▶ _Exercise objective_
Copy verbatim the span of lines beginning at the line that contains "The image size" and ending with the final line of the data. Exclude pictures from the copy.

▶ _Provided records_
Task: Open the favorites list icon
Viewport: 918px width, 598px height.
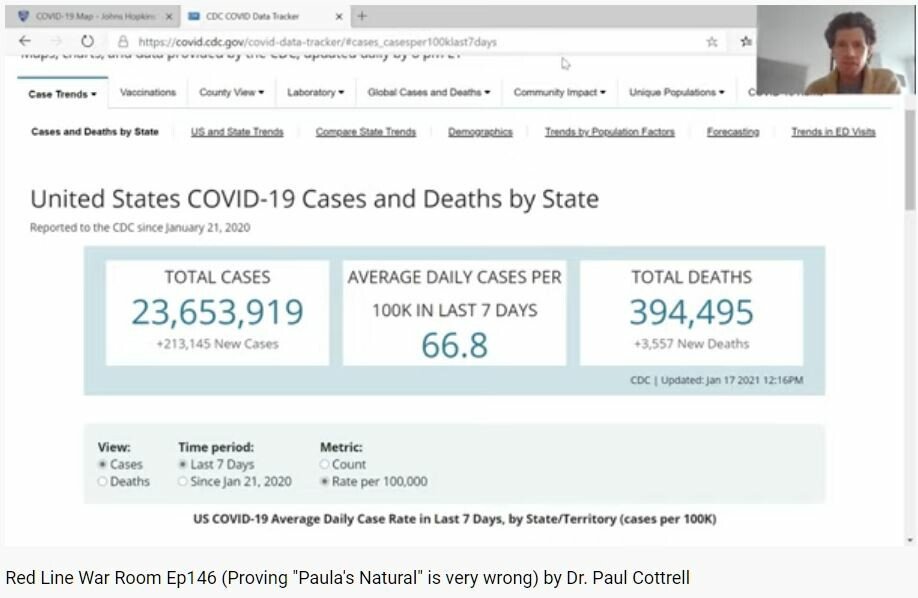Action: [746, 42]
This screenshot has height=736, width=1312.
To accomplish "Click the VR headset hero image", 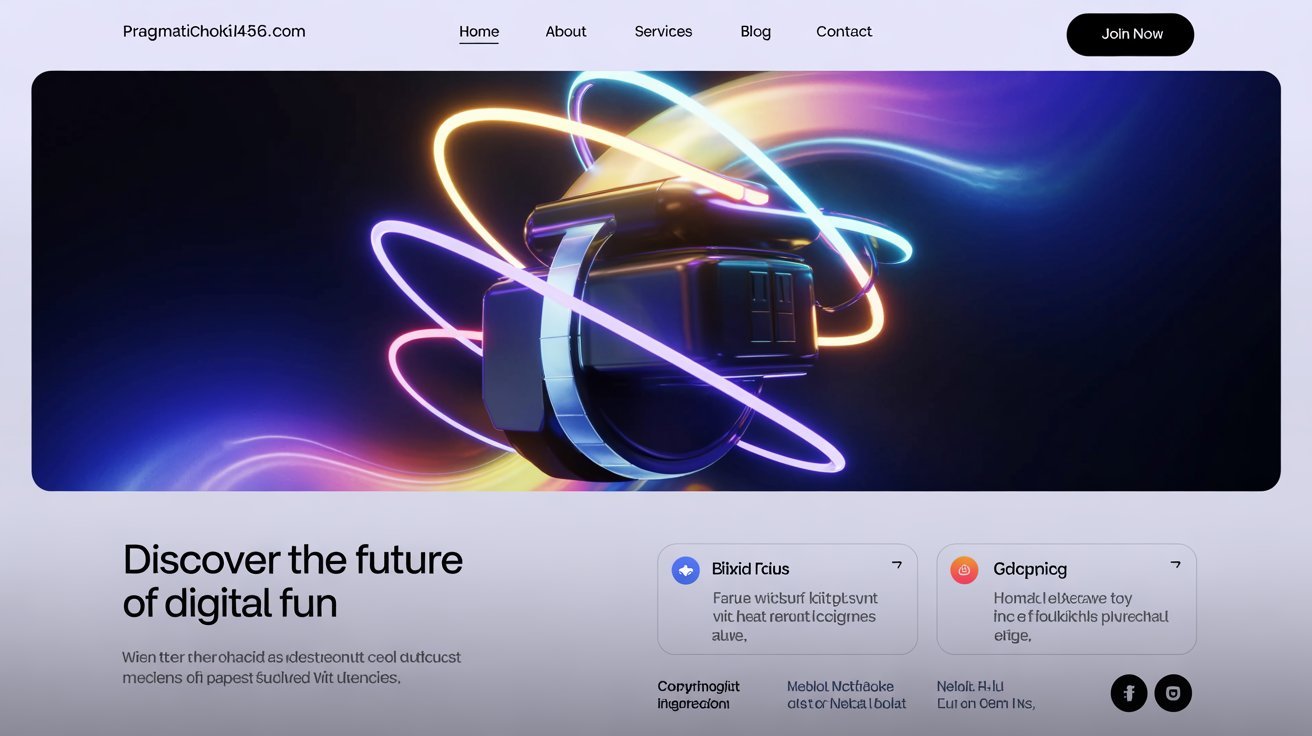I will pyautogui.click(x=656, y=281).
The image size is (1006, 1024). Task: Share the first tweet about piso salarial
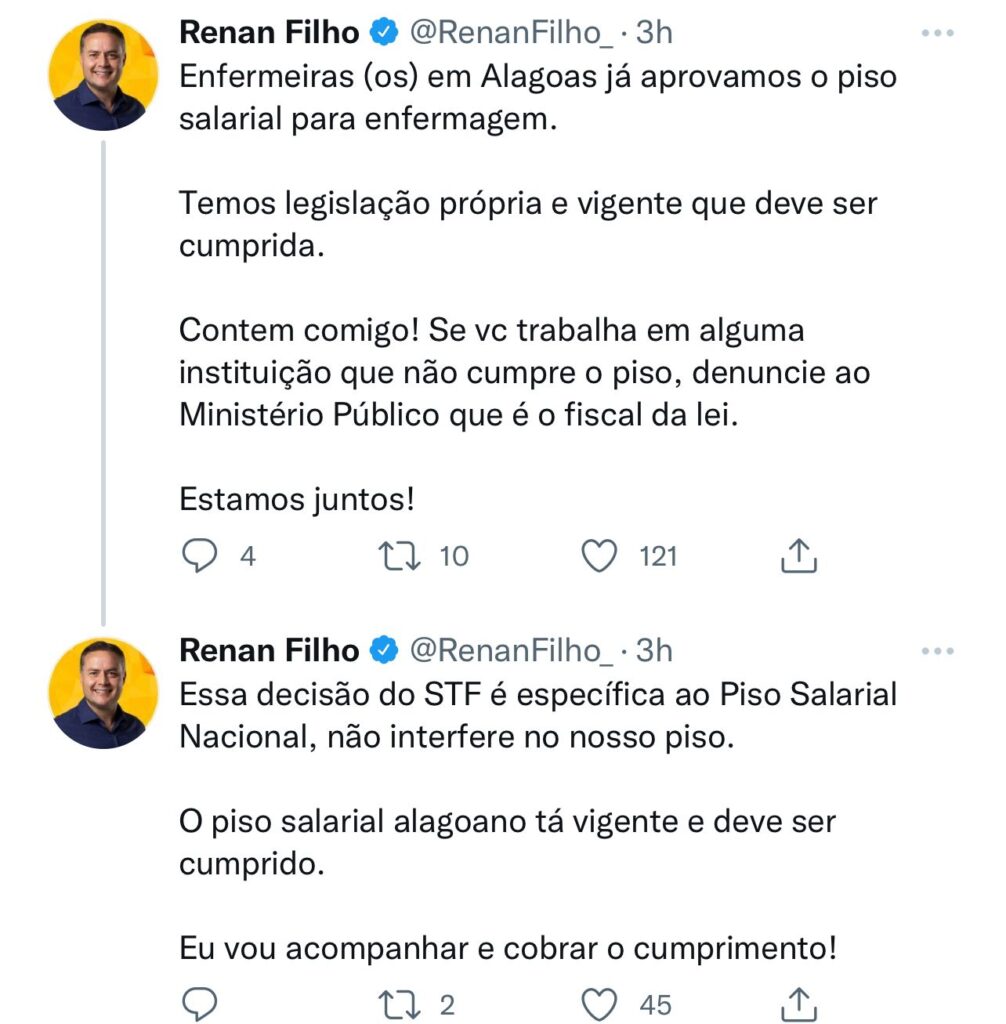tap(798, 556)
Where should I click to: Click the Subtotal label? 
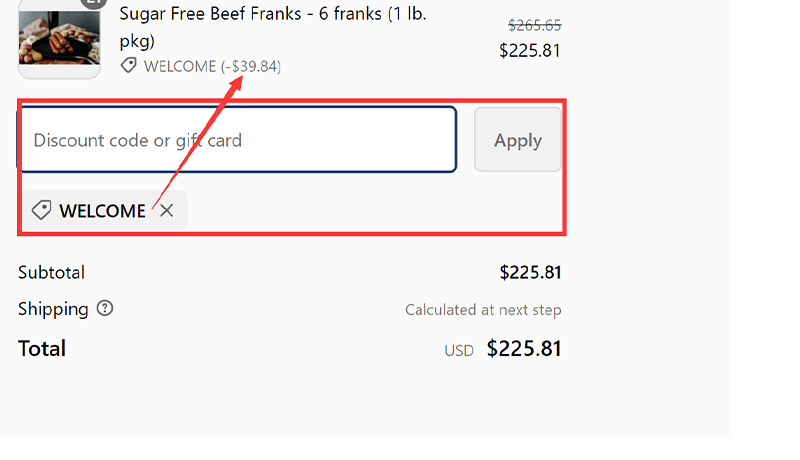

▶ _Exercise response_
The image size is (1006, 1024). Task: Share the first tweet about piso salarial
tap(798, 556)
Where should I click to: Click the Subtotal label? 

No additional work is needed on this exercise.